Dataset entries
---+---

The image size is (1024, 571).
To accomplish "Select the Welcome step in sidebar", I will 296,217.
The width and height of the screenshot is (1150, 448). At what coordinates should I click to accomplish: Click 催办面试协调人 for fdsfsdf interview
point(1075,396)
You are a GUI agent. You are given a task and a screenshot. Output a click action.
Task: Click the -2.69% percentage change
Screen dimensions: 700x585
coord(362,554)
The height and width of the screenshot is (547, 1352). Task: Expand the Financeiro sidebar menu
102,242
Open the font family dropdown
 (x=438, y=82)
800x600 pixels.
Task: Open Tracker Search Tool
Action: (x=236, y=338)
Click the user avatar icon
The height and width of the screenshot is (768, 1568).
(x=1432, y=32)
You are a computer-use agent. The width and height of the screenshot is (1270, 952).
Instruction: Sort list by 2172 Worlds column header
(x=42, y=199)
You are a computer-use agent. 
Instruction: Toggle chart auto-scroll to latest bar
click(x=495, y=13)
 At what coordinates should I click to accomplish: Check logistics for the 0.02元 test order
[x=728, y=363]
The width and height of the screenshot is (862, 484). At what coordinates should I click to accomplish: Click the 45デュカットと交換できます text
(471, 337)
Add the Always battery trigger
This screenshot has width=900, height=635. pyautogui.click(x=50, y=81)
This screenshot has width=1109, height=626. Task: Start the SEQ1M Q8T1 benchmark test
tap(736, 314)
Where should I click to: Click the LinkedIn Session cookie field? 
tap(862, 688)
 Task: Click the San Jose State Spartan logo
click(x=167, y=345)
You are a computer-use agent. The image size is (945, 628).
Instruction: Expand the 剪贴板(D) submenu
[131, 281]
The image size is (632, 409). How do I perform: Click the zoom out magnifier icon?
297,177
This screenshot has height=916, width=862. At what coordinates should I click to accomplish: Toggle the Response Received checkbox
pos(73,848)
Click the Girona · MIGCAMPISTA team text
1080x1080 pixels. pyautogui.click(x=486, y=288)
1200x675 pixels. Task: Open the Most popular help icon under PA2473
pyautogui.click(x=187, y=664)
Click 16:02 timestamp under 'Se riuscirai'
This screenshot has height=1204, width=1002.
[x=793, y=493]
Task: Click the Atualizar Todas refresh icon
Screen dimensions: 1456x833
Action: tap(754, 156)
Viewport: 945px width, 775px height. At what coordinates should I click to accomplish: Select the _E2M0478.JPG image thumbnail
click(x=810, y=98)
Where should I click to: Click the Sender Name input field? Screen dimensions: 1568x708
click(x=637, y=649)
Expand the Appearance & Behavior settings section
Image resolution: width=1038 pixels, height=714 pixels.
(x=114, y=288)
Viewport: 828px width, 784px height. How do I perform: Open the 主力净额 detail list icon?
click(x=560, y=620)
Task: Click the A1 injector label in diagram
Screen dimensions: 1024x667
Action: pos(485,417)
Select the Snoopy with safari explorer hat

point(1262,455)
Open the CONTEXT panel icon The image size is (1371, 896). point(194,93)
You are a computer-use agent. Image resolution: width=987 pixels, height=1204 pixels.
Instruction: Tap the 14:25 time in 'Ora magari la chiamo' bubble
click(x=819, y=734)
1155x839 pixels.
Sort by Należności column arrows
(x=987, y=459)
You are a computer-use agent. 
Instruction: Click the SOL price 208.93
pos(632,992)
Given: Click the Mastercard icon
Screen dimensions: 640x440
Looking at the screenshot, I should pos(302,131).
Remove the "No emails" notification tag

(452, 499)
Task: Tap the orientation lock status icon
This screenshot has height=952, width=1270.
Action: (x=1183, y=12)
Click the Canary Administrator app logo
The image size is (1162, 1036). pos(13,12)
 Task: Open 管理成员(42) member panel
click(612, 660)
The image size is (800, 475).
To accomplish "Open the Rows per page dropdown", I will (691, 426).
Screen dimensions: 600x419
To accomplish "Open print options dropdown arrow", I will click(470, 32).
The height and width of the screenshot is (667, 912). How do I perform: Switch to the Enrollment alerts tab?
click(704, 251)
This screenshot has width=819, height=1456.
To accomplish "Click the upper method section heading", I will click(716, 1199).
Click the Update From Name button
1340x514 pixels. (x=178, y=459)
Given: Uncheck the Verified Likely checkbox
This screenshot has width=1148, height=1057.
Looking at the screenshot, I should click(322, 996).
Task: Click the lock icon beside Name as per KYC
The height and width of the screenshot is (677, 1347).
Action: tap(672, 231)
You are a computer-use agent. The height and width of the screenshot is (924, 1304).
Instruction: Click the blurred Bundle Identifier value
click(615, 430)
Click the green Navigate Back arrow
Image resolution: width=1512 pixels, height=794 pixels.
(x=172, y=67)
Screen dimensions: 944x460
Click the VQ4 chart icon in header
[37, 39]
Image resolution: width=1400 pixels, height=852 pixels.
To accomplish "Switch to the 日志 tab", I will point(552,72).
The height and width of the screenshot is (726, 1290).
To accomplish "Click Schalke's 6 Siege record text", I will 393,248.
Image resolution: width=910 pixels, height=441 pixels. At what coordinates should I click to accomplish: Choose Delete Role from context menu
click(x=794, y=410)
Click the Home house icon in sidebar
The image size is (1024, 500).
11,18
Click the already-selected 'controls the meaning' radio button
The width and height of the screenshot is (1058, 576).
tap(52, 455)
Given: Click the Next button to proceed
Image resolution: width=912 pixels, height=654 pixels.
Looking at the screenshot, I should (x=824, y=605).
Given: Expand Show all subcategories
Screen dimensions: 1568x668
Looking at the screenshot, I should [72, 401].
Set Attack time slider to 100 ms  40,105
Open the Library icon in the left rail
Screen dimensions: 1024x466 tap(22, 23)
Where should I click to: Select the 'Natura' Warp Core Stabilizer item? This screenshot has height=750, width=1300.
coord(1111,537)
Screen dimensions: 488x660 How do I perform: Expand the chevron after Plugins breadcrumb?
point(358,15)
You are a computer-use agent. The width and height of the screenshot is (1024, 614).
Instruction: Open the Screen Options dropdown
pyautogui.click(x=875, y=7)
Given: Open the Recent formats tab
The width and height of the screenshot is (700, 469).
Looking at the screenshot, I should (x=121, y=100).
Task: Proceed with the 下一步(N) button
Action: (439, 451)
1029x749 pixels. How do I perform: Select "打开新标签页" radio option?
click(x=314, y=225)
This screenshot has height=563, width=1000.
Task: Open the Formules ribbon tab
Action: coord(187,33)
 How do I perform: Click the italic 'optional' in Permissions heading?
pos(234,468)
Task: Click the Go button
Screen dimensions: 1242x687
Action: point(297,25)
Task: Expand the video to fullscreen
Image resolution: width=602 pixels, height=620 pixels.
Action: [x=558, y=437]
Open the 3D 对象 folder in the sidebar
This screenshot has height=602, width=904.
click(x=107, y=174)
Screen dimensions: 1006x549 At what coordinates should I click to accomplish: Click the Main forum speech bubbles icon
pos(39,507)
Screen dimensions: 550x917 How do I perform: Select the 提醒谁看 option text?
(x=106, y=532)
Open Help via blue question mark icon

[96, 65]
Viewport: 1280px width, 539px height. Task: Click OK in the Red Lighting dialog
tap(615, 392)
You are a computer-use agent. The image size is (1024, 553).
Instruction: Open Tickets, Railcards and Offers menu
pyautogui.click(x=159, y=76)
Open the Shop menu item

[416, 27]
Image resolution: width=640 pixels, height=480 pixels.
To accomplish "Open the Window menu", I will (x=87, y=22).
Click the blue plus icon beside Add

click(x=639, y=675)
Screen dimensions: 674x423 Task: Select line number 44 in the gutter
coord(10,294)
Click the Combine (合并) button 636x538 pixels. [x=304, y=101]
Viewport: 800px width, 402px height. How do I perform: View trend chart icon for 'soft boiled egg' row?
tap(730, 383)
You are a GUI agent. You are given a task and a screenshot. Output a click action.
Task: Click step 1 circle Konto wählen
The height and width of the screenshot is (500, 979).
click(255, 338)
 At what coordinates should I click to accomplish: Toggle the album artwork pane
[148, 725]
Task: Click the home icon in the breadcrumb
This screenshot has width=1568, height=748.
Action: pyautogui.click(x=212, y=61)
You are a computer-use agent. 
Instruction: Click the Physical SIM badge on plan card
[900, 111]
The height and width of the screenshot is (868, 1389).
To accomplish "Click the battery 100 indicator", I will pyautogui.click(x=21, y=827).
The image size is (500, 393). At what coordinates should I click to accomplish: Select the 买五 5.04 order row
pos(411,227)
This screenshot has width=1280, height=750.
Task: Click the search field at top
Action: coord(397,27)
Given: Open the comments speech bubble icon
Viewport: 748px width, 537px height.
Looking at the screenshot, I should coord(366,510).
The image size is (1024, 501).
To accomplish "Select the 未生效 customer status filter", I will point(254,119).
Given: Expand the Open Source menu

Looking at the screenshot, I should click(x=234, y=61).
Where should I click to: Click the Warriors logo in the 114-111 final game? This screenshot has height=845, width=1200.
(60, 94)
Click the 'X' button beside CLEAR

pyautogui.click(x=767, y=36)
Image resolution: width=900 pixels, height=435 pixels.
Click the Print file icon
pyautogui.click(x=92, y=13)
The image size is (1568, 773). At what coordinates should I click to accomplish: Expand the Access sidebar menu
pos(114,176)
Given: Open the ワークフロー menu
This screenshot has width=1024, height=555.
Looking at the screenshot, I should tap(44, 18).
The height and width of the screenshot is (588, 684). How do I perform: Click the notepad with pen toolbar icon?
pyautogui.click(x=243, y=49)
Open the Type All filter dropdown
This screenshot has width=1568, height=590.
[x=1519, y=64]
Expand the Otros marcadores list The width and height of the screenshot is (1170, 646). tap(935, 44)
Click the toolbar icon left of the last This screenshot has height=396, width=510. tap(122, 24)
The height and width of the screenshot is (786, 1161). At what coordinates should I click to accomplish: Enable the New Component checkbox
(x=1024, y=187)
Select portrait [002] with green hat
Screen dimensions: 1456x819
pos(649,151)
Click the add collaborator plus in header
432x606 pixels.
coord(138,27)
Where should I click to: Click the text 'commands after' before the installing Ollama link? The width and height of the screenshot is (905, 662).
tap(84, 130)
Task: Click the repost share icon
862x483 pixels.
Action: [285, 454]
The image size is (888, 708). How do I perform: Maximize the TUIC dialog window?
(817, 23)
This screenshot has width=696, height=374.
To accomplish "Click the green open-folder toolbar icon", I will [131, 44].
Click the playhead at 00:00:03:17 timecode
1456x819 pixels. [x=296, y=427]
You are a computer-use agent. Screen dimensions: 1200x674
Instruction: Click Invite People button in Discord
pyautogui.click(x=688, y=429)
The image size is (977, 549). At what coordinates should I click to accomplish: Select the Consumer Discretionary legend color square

---+---

> **Work order**
Write out exactly the lines above between the line with "The image size is (632, 409)." and the line with "Click 16:02 timestamp under 'Se riuscirai'", inclusive, and nothing beyond them.

> **Output for this exercise**
The image size is (632, 409). How do I perform: Click the zoom out magnifier icon?
297,177
This screenshot has height=916, width=862. At what coordinates should I click to accomplish: Toggle the Response Received checkbox
pos(73,848)
Click the Girona · MIGCAMPISTA team text
1080x1080 pixels. pyautogui.click(x=486, y=288)
1200x675 pixels. Task: Open the Most popular help icon under PA2473
pyautogui.click(x=187, y=664)
Click 16:02 timestamp under 'Se riuscirai'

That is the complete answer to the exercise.